■ Your task:
Look through the records, and whenever a line includes the word "size", copy it.

** Dataset entries follows **

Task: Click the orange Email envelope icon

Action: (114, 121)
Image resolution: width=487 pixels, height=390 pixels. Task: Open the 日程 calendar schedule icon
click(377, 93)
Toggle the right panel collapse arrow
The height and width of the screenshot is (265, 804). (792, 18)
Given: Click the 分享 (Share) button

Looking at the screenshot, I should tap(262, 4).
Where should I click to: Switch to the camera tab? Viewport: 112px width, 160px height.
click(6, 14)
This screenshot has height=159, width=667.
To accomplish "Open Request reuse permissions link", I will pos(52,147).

** End of Dataset entries **
** Dataset entries follows **

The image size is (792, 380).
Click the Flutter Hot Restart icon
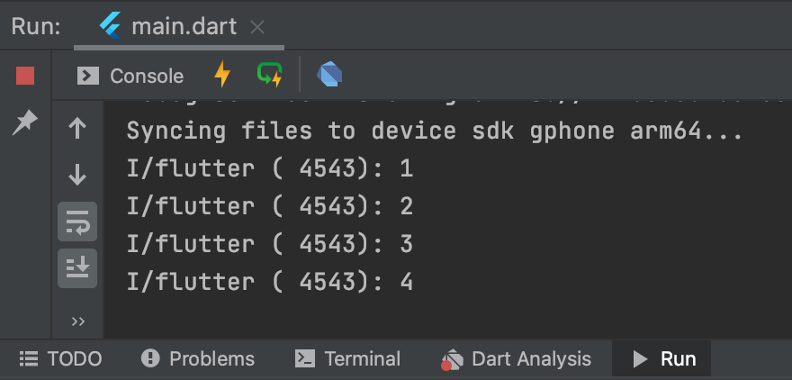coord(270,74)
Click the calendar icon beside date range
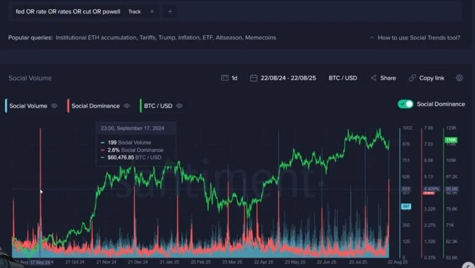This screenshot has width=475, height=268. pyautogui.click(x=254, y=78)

** End of Dataset entries **
** Dataset entries follows **

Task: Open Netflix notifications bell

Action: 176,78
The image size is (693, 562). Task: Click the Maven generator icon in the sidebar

** End of Dataset entries **

■ Reply:
The image size is (792, 380).
The image size is (693, 562). Task: Click the Maven generator icon in the sidebar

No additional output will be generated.